Basic Techniques for Managing EDA Business
by Daniel Nenni on 11-02-2018 at 7:00 am

22585-wallyngreg_seated_2_hirez-min.jpgThe “20 Questions with Wally Rhines” series finale

During the period from 1997, I had the privilege to work with Greg Hinckley, a superb “out of the box” thinker and excellent operational manager. We had such a common view of the world that we almost always agreed upon the best approach to problems and opportunities and hardly needed to confer, although we regularly did discuss almost all significant issues. One of our common attributes was a contrarian attitude. If everyone else was headed in the same direction, opportunity must lie in a different direction. That “Do what others aren’t doing” served as a guidepost for our moves at Mentor.

Following are some of the approaches that Greg or I brought to Mentor, or that evolved from combining our previous experience through interaction together

  • Listen for silence
    • Divisions, product groups, people and managers are always vying for the attention of top management and will usually let you know the good things they are doing
    • If you never hear from, or about, an entity in your organization, there are two possibilities:
      • They are doing nothing worthwhile and make no difference to the company, in which case they should be eliminated, or
      • They are trying to hide something, in which case they should be investigated

       

     

  • Life never gets any easier
    • Ignoring the problems of today only forces you to deal with bigger problems tomorrow
    • Never hope that excess inventory will be any easier to sell in the future than it is today—-write it off now
    • Never assume that an overdue account will find a way to pay you in the future—-it’s even less likely than the present

     

  • What you do infrequently, you do poorly
    • Send an annual invoice, not a quarterly one, for your customers to renew their maintenance contract — the person who deals with it will have to depend upon you to tell him how to handle it
    • Restrict the unfavorable options in your contracts so that customers only deal with them at renewal time. If they have to deal with options regularly, they will become very good at it.
    • Don’t expect your own organization to become efficient at things they rarely deal with—try to automate those things or consolidate them with someone who deals with similar issues regularly

     

  • Making rational decisions based upon data is more important than being right all the time
    • Can you provide a rational basis for why you are making the decision?

- [Dataset content]
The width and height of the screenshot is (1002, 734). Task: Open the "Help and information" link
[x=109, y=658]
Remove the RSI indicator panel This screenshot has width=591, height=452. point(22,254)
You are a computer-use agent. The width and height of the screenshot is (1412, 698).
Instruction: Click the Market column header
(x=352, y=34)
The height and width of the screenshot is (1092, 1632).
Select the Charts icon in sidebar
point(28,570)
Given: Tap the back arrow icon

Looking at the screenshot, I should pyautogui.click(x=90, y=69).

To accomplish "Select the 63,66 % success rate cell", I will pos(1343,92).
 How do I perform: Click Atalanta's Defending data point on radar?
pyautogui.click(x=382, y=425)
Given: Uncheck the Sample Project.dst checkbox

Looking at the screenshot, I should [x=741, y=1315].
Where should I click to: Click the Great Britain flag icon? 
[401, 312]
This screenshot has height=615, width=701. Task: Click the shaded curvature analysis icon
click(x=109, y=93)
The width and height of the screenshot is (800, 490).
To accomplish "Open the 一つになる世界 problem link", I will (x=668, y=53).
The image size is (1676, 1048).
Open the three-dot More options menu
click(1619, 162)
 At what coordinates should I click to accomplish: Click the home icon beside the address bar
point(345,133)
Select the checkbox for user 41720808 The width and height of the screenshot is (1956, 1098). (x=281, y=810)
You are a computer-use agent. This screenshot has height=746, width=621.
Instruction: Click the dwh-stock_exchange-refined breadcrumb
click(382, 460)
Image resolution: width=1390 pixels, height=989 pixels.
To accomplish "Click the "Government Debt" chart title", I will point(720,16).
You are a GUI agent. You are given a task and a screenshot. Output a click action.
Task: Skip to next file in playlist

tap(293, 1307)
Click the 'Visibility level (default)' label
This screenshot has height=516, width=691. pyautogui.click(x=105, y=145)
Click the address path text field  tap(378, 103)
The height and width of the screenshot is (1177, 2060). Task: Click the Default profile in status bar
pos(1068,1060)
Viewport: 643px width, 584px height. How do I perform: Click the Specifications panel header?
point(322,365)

- [Written task] From the passage on managing an EDA business, print out everything from "During the period" down to "moves at Mentor.".

- [Output for this task]
During the period from 1997, I had the privilege to work with Greg Hinckley, a superb “out of the box” thinker and excellent operational manager. We had such a common view of the world that we almost always agreed upon the best approach to problems and opportunities and hardly needed to confer, although we regularly did discuss almost all significant issues. One of our common attributes was a contrarian attitude. If everyone else was headed in the same direction, opportunity must lie in a different direction. That “Do what others aren’t doing” served as a guidepost for our moves at Mentor.